EXERCISE REQUIREMENTS.
Reproduce the data verbatim, beginning at the line that contains "Switch to daily 日 view" and continuing through the final line of the data.

Element lookup data

____________

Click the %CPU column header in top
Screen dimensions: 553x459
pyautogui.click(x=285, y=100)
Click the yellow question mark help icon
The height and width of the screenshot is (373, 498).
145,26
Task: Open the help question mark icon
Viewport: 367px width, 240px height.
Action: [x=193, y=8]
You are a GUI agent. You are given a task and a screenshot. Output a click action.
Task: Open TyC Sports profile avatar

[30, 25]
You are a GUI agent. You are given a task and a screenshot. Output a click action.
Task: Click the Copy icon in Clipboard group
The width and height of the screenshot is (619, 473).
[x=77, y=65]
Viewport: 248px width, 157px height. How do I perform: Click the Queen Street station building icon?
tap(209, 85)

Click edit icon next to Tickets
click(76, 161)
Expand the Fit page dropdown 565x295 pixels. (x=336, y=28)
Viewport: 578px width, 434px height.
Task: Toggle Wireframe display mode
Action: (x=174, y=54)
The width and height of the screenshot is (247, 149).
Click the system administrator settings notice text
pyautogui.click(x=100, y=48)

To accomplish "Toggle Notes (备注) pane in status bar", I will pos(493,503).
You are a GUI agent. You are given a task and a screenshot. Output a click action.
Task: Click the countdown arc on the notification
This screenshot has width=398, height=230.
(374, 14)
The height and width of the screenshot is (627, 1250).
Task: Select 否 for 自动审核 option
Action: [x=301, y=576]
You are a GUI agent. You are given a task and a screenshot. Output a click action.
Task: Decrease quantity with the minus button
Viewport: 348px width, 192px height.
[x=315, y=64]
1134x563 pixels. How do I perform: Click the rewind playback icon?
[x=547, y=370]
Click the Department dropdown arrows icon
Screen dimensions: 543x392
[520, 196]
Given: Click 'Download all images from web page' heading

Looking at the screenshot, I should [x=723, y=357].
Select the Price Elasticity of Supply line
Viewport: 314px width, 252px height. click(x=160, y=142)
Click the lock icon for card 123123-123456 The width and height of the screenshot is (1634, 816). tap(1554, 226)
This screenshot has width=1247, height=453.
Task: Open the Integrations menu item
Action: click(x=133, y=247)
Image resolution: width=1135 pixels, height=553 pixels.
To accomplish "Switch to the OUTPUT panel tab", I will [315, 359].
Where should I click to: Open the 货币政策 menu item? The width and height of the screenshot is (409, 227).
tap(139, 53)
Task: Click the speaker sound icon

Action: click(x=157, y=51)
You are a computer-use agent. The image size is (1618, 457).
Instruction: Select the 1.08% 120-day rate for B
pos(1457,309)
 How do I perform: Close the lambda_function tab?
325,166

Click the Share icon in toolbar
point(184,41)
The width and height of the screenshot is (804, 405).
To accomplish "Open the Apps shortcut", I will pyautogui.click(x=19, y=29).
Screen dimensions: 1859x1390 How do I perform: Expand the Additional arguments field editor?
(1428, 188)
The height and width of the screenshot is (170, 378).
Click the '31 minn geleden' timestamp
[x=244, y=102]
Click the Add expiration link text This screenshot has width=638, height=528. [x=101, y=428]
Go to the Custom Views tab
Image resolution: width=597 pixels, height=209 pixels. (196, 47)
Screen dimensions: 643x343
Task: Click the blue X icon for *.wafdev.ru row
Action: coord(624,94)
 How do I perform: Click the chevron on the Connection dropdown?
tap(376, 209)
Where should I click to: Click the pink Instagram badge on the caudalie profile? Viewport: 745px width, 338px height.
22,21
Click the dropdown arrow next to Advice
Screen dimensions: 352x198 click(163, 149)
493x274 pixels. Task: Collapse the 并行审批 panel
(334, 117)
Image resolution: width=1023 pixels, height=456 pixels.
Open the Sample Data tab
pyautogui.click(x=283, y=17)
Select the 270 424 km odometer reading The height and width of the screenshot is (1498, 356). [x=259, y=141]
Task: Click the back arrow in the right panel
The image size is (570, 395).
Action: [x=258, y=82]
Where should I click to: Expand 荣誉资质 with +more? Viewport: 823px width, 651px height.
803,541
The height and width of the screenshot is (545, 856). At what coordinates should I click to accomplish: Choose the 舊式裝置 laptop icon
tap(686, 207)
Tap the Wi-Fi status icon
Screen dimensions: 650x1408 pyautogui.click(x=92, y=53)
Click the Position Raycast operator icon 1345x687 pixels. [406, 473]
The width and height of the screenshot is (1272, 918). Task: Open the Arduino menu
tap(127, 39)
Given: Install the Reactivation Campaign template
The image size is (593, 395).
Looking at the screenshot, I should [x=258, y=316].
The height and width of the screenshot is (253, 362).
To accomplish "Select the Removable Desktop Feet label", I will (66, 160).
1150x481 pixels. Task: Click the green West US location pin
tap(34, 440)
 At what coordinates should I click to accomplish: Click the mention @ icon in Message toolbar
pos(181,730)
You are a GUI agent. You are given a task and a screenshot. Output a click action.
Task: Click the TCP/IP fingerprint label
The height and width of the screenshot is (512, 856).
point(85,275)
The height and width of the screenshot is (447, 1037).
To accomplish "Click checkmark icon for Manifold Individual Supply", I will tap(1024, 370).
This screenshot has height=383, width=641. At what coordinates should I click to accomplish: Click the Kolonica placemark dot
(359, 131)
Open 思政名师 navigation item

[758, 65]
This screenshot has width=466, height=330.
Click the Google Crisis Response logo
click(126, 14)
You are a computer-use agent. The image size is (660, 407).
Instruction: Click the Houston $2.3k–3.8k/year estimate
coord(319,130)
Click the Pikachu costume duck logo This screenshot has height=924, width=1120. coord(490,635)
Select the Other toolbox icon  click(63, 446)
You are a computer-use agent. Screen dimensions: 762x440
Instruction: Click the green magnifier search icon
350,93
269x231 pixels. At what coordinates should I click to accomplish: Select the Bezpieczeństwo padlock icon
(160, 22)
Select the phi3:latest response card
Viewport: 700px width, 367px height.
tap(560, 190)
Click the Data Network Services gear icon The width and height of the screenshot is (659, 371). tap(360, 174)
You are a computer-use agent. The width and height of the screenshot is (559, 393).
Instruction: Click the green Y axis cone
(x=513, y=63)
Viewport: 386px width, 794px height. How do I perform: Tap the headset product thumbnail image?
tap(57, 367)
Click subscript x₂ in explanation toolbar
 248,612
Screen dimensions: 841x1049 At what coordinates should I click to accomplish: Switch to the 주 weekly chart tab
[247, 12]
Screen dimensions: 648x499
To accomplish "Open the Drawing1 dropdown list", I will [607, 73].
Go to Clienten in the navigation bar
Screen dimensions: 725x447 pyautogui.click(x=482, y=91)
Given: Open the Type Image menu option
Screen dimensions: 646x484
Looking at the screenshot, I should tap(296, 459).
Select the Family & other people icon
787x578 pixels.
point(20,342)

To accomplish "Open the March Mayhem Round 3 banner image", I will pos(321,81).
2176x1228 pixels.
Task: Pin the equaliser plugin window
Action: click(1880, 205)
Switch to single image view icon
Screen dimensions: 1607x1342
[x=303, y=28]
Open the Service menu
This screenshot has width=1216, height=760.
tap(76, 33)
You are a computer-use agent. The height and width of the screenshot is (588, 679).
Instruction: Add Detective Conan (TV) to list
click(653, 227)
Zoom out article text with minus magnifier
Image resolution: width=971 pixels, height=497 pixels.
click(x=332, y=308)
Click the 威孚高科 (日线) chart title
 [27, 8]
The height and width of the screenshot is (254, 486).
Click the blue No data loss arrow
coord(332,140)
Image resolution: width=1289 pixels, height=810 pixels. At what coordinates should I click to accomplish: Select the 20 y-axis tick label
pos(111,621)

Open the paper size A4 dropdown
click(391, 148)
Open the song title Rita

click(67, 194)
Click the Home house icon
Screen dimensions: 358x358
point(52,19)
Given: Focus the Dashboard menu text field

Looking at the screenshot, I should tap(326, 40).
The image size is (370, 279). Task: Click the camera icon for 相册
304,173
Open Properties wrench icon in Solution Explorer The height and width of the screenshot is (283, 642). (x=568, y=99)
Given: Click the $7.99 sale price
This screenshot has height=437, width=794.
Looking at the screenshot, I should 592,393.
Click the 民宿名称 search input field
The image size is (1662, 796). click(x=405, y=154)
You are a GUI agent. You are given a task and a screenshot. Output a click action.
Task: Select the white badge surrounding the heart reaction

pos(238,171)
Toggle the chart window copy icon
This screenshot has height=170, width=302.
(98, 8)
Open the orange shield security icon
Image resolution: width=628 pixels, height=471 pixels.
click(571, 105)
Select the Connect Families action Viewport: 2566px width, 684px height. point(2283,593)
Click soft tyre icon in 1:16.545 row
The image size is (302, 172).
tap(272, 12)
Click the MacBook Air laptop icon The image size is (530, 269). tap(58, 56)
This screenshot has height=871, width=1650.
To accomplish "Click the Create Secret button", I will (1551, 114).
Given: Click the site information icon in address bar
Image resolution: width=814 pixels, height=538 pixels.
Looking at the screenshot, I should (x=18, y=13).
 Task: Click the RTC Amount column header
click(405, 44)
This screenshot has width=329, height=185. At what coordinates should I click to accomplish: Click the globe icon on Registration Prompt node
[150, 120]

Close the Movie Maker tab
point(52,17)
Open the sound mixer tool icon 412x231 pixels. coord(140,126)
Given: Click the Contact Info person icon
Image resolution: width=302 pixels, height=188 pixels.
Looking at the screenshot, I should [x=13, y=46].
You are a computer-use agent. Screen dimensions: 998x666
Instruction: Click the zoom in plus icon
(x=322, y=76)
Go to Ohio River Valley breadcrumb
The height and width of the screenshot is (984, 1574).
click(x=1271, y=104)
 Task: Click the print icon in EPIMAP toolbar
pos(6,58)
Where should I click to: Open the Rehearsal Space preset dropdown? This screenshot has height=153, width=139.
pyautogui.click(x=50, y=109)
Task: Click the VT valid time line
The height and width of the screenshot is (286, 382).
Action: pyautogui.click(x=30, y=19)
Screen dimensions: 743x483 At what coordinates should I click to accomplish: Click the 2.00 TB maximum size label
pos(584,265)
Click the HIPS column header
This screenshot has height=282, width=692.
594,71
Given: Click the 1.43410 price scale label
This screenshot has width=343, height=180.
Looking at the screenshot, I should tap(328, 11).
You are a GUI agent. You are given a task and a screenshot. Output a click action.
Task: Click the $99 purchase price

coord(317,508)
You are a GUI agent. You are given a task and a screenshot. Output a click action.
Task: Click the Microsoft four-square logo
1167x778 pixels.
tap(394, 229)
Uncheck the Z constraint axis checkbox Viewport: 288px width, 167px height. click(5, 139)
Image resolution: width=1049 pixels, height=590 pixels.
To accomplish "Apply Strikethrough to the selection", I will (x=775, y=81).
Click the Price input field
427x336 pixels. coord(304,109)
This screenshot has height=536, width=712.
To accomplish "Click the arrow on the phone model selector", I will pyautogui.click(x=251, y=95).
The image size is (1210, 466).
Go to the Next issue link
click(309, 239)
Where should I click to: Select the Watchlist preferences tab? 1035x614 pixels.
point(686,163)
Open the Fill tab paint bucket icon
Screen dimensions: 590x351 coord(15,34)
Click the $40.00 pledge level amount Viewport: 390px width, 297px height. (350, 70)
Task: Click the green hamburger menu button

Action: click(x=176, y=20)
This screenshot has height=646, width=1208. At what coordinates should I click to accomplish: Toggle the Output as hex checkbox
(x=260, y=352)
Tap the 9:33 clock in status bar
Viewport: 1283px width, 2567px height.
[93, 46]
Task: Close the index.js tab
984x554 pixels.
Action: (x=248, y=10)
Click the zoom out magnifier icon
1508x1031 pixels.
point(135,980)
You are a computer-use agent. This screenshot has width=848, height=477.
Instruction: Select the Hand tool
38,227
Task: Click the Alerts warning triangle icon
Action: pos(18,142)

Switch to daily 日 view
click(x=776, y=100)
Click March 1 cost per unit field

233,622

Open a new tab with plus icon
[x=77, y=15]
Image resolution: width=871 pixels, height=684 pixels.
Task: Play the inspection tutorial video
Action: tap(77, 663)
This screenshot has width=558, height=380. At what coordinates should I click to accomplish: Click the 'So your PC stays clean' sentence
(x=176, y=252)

____________

RESULT.
Switch to daily 日 view
click(x=776, y=100)
Click March 1 cost per unit field

233,622

Open a new tab with plus icon
[x=77, y=15]
Image resolution: width=871 pixels, height=684 pixels.
Task: Play the inspection tutorial video
Action: tap(77, 663)
This screenshot has width=558, height=380. At what coordinates should I click to accomplish: Click the 'So your PC stays clean' sentence
(x=176, y=252)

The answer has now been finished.